Eine Aussage, die bei Jake Paul nicht gut angekommen ist. Er sei noch nie wirklich daran interessiert gewesen, einen Vertrag mit der UFC abzuschließen, erklärte Paul dann auch und versprach, niemals bei der UFC zu unterschreiben und mit Dana White zusammenzuarbeiten. Es sei denn, es handelte sich um eine Co-Promotion. Was das „niemals“ ja eigentlich ad absurdum führt.

UFC-Präsident Dana White geht aber ohnehin davon aus, dass der Stern von Jake Paul schon im Sinkflug ist: „Die Medien verfolgen ihn nicht mehr so ​​sehr wie am Anfang“, sagte White in einem Interview: „Der Schtick wird alt: ‚Hey, ich bin’s, ich wiege 190 und möchte gegen diese Typen kämpfen, die 170, 155 wiegen, und sie ringen und sie sind verdammte 40 Jahre alt und haben ihre letzten drei Kämpfe verloren.‘ Wenn er jetzt von den Medien ernst genommen werden will, muss er meiner Meinung nach einen echten Kampf führen.”

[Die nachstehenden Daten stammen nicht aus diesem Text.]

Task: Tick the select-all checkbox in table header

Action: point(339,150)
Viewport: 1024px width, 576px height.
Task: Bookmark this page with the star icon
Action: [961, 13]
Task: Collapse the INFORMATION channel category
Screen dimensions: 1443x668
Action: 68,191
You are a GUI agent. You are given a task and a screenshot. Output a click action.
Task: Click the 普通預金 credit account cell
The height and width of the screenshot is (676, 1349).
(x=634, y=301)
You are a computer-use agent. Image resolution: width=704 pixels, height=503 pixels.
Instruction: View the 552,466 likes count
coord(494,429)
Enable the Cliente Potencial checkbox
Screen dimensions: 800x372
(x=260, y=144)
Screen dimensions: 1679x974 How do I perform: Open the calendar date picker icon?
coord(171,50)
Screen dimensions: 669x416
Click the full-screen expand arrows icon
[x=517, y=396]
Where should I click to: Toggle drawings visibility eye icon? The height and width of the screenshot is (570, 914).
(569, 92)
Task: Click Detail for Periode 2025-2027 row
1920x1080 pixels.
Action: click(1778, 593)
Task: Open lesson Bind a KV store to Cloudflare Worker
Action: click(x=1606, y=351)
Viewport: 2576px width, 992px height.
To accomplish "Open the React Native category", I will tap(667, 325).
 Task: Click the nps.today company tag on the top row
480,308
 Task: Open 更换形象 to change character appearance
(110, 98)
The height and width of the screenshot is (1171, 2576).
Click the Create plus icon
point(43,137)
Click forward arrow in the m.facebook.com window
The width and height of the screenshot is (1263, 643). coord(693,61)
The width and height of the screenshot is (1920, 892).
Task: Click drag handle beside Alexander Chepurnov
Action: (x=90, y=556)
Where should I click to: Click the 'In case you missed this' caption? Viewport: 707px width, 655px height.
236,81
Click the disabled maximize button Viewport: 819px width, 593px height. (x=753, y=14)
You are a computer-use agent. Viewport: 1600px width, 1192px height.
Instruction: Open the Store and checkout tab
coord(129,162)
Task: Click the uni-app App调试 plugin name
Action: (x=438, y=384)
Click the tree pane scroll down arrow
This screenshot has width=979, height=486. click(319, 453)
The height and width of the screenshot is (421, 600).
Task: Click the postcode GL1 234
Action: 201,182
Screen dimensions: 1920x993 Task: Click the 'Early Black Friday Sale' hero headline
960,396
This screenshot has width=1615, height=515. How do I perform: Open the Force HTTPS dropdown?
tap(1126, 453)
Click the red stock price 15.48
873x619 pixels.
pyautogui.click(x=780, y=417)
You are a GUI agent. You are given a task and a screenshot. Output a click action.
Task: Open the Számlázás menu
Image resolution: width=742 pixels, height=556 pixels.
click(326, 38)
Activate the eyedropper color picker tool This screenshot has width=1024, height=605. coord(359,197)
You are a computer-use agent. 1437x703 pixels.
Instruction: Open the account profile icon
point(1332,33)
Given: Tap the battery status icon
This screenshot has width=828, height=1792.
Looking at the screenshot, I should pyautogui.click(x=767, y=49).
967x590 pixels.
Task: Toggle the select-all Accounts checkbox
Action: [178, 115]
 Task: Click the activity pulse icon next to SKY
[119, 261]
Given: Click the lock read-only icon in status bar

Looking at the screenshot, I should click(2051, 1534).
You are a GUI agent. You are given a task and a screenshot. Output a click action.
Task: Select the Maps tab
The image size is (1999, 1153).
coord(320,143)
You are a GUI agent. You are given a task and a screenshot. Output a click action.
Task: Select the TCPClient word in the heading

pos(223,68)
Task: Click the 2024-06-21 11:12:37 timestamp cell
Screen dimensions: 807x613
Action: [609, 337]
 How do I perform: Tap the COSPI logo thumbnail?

Nun bleibt abzuwarten, ob der Achtrunder gegen den ehemaligen UFC-Weltmeister im Weltergewicht Tyron Woodley am 29. August ein echter Kampf wird. Woodley ist 39 Jahre alt und kommt mit vier Niederlagen in Folge in den Ring. Darüber hinaus ist auch ‚The Chosen One‘ – wie alle anderen bisherigen Gegner von Jake Paul – kein Boxer. Trotzdem – so heißt es zumindest – stellt der 1,75 m große Fighter die bisher größte Herausforderung für Paul dar.